La droite est totalement absente. Les écologistes sont nombreux [^2]. Quelques rangs sociaux-démocrates [^3], bien plus fournis sur leur gauche. Olivier Besancenot, chef de file du NPA, défile à quelques encablures des spiritualistes végétariens. « Je n’en savais rien ! dit-il. L’important, ici, c’est que nous assistons à la jonction entre l’écologie sociale et l’altermondialisme. Ce n’est plus l’environnementalisme neutre, on attaque les multinationales, on conteste le droit de faire du business sur les émissions de carbone. C’est visiblement un événement fondateur. »
À vérifier dans la durée. Car, dans l’exercice quotidien, ces familles militantes ne se rencontrent guère à Copenhague [^4]. Les forces vives des grosses écuries environnementalistes (Greenpeace, WWF, Réseau action climat, etc.) campent au Bella Center avec leurs experts pour faire pression sur les délégations gouvernementales, dans l’espoir qu’elles parviennent à un « bon accord » . Alors que la plupart des militants de la galaxie « alter » ont pris leurs quartiers au Klimaforum, vaste « sommet » alternatif et bigarré logé dans un complexe sportif à deux pas de la gare de Copenhague, foisonnant de conférences et de propositions [^5]. Un consensus radical s’y dégage : plutôt « pas d’accord » qu’un mauvais accord à Bella Center. Le business « climat » et ses fausses solutions sont dénoncés – marchés de carbone, semences OGM adaptées, agrocarburants, nucléaire « sans CO2 », etc. –, et la revendication d’une « justice climatique » pour les populations défavorisées est centrale.

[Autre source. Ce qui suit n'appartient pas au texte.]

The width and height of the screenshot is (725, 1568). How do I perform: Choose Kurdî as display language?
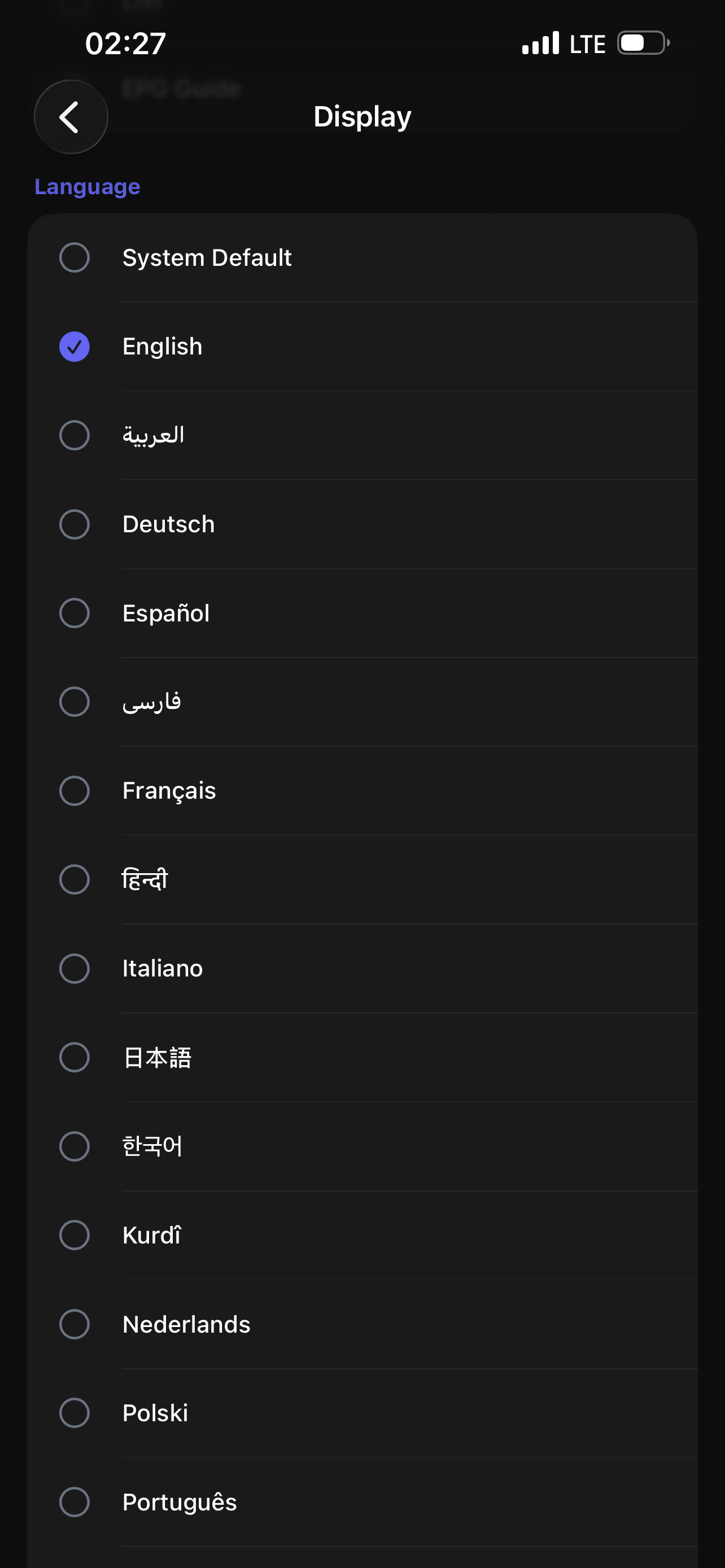click(362, 1235)
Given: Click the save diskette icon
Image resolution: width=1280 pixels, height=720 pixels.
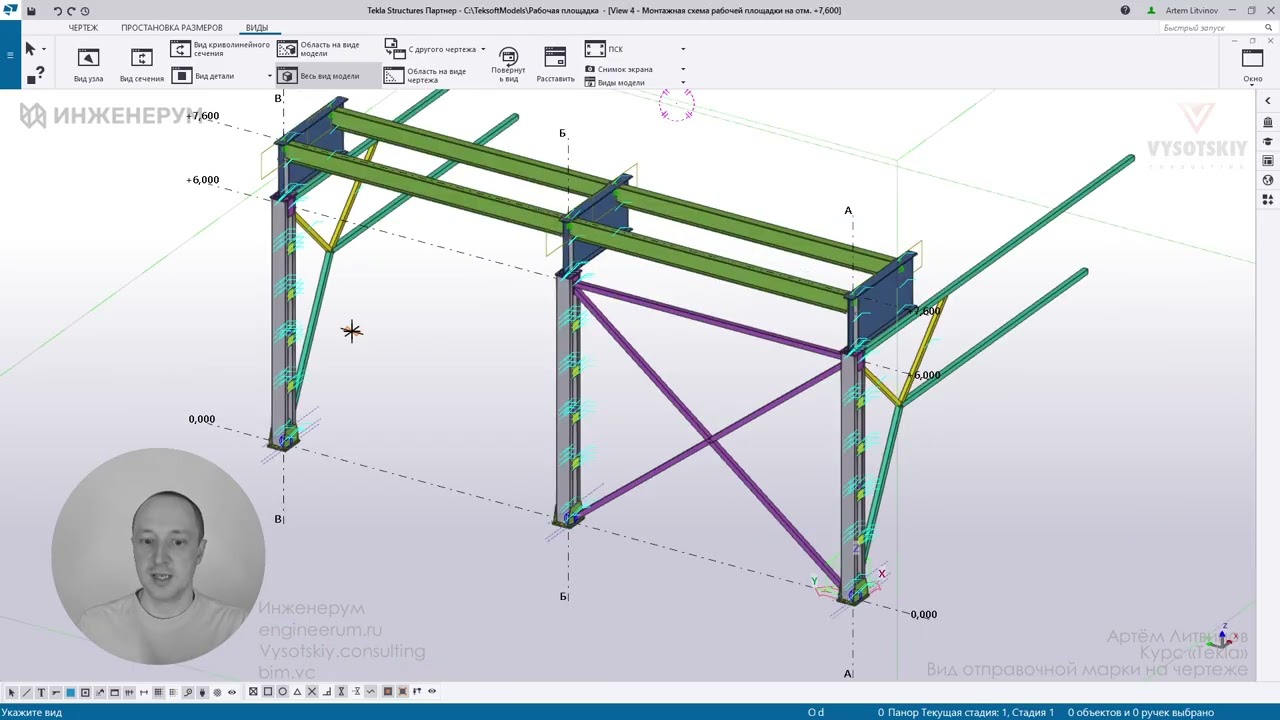Looking at the screenshot, I should [x=31, y=11].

Malgré le succès de la manifestation de samedi, les militants de base montrent pourtant un peu de blues face à la machine indifférente du sommet officiel. « À quoi cela mène-t-il ? Ne faudrait-il pas être plus radical, comme les Black Blocks ? » , s’interroge, désabusé, Diego Cardona, militant colombien d’un mouvement de sauvegarde des forêts tropicales. Certains expriment une fêlure face aux espoirs fugaces, aux demi-promesses et aux bonnes paroles échappées du Bella Center. Le sommet et les protestations viennent « trop tard »  : la conclusion revient dans la bouche de ces militants. Comme dans celle de ce grand chef de la tribu des Indiens Déné, venu de Yellow­knife, capitale du grand Nord-Ouest canadien, qui redoute que son territoire continue à se transformer sans que nul ne s’en émeuve vraiment.

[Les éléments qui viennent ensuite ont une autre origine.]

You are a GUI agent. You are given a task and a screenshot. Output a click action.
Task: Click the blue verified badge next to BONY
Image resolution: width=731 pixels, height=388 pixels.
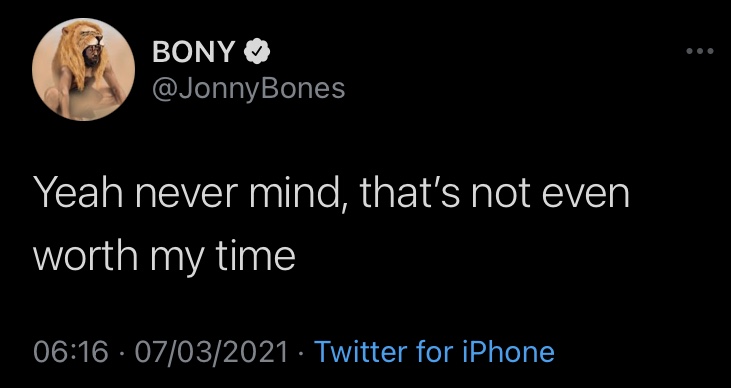pyautogui.click(x=257, y=51)
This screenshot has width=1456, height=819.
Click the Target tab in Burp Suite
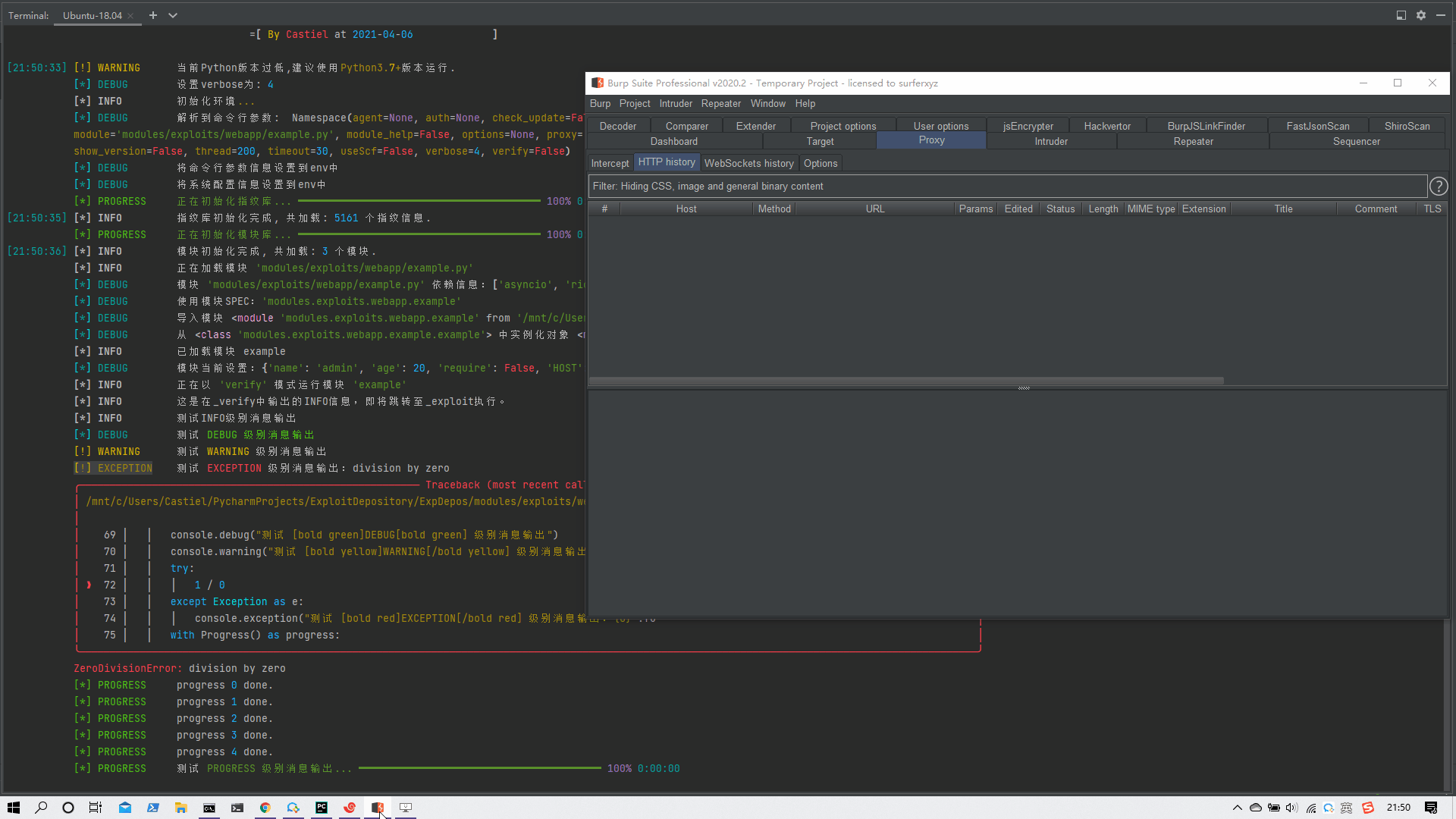pyautogui.click(x=820, y=141)
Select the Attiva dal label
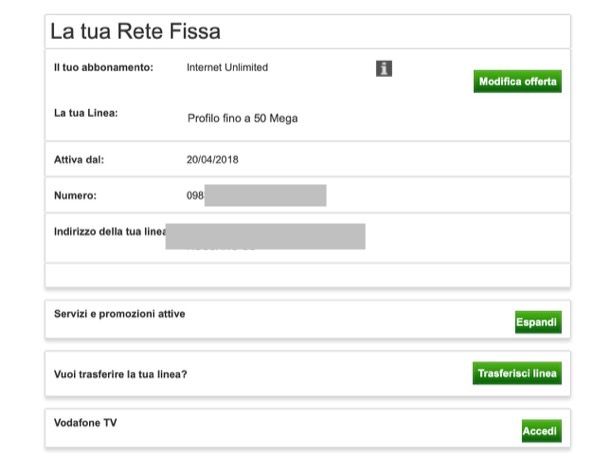 click(x=79, y=159)
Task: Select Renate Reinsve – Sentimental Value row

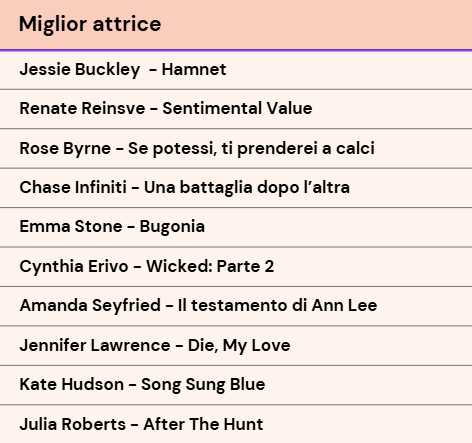Action: tap(236, 109)
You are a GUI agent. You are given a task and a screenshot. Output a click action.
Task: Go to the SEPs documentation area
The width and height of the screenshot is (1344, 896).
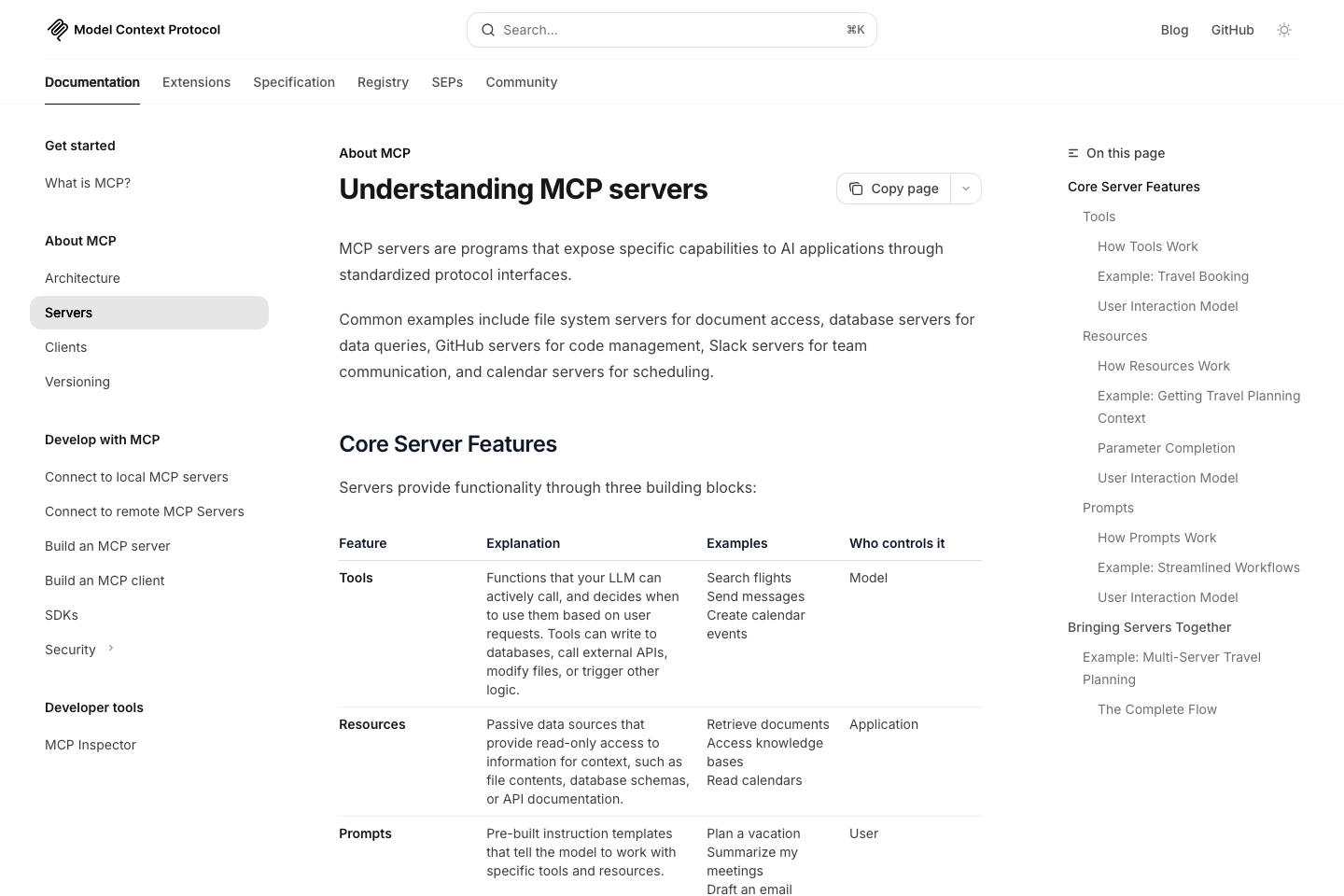(447, 82)
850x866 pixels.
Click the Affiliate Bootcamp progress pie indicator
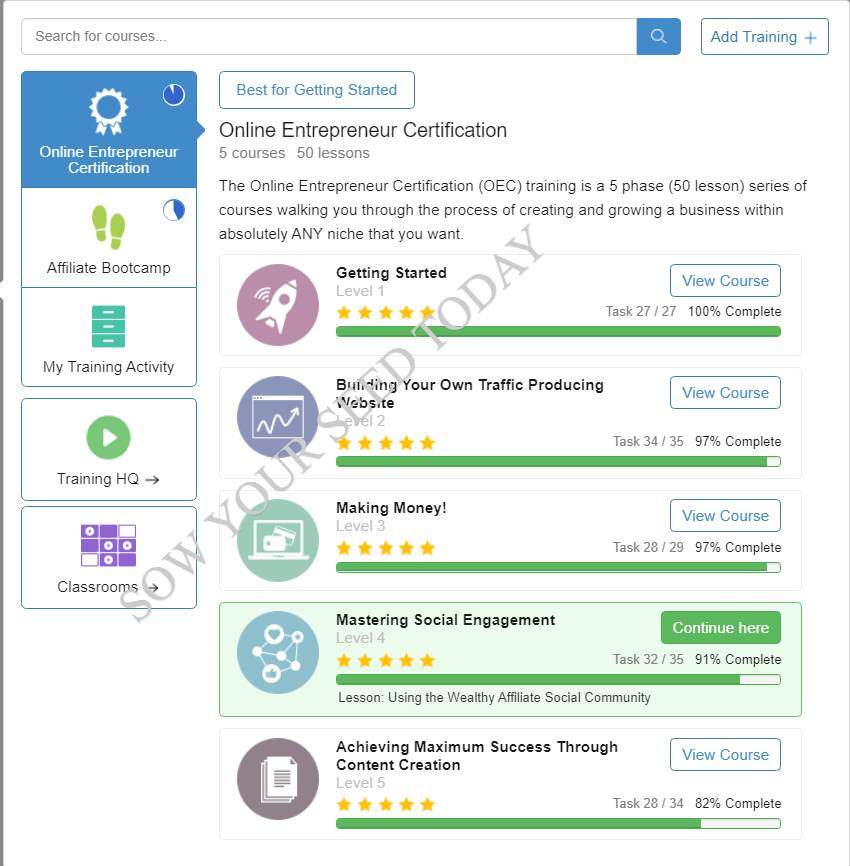[173, 210]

[^2]: Cécile Duflot pour les Verts, José Bové, Yannick Jadot, Jean-Paul Besset, etc., pour Europe Écologie.

[^3]: On attend Martine Aubry dans la semaine.

[^4]: 832 organisations non gouvernementales ont été accréditées.

[^5]: D’autres mobilisations autonomes se sont donné rendez-vous à Copenhague : Désobéissants, communauté de Christiania, etc.